== Work to do ==
Return every line in the items below that contains the string "height".

== Records for processing ==
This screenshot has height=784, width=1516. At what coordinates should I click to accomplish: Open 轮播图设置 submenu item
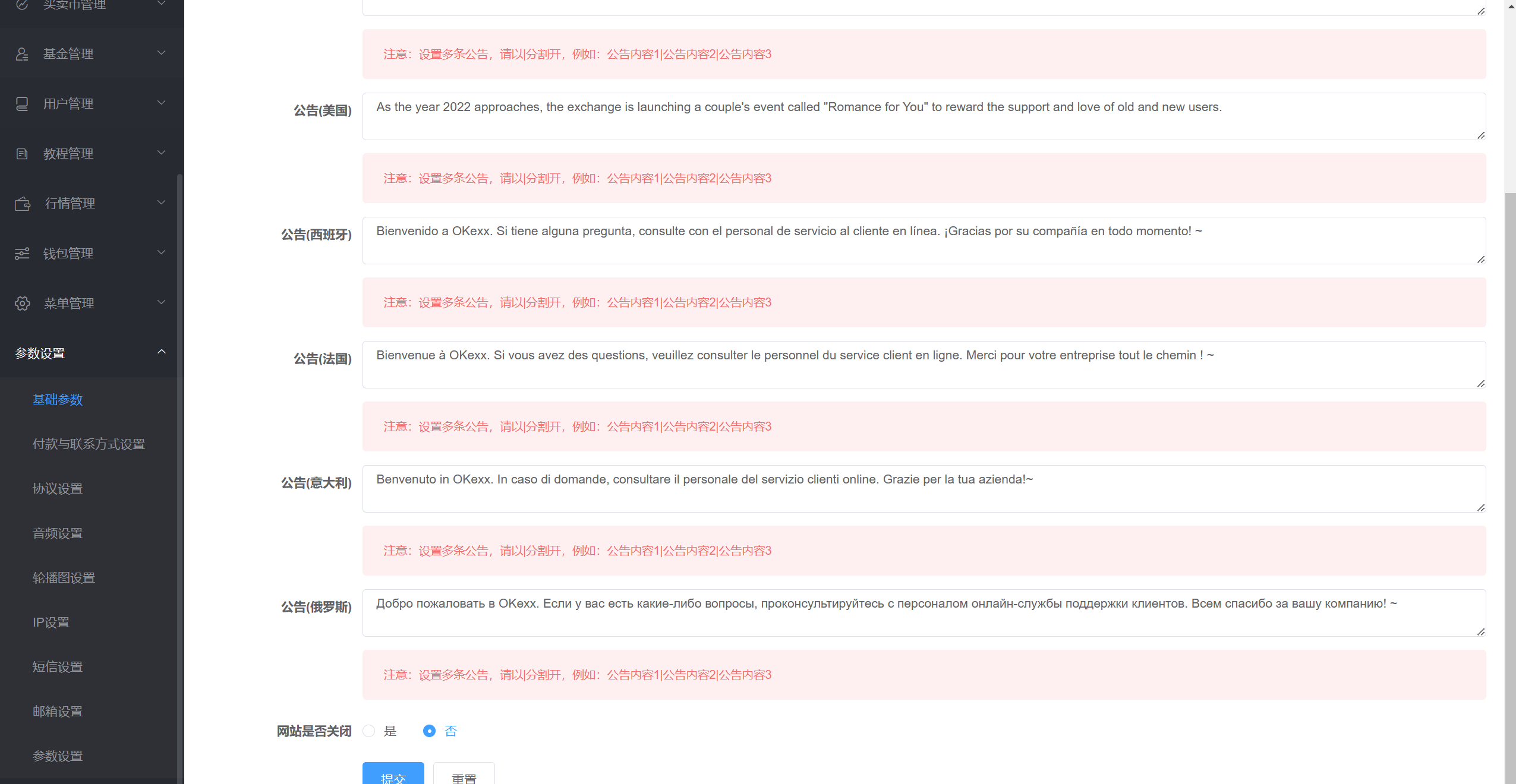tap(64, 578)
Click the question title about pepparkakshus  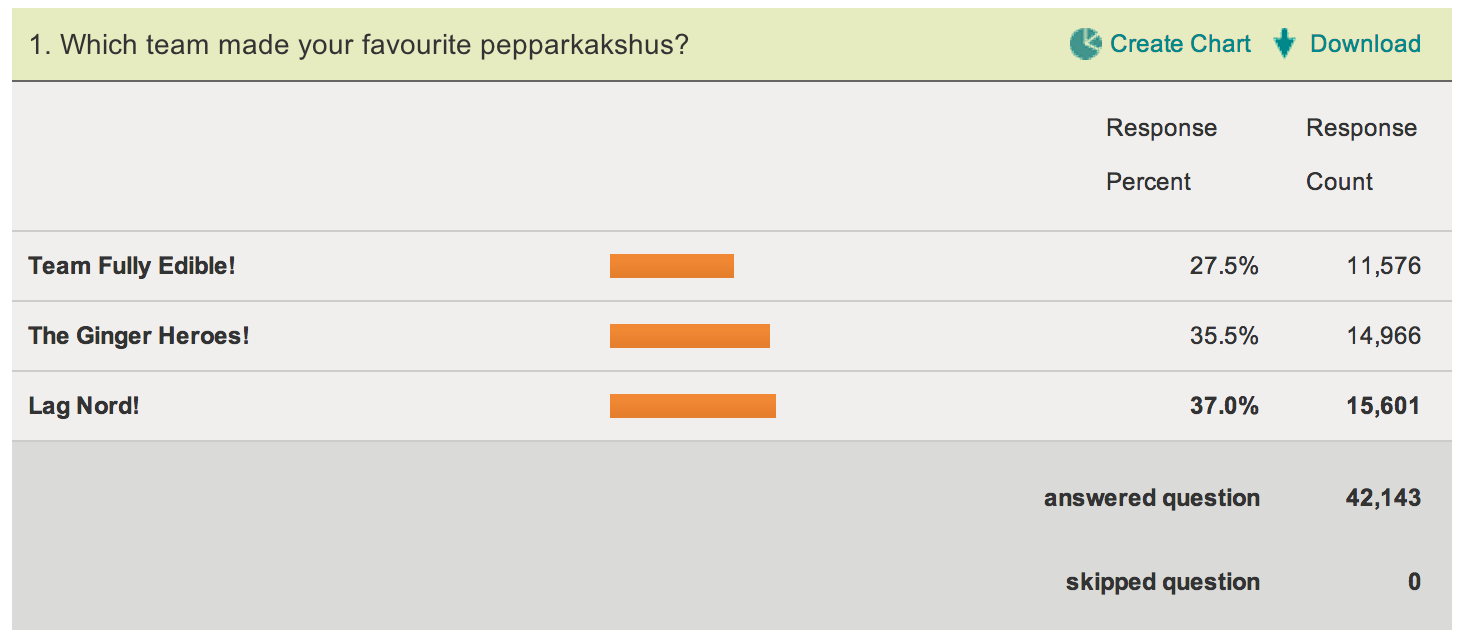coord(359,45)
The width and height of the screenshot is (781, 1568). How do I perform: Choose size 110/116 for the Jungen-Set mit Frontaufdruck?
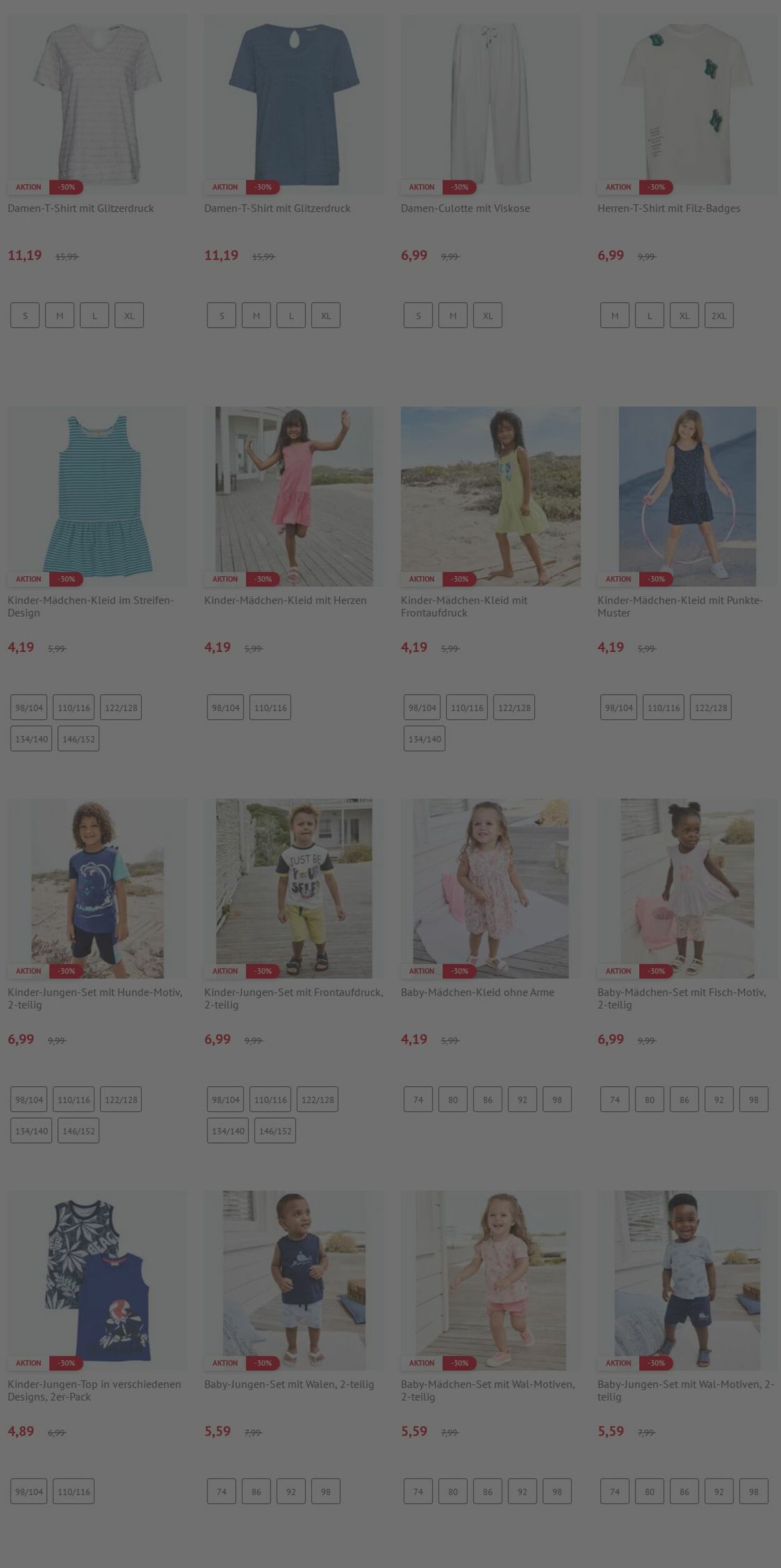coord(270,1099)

== Task output ==
This screenshot has height=784, width=1516. At what coordinates should I click to accomplish: Open 轮播图设置 submenu item
The width and height of the screenshot is (781, 1568). How do I perform: Choose size 110/116 for the Jungen-Set mit Frontaufdruck?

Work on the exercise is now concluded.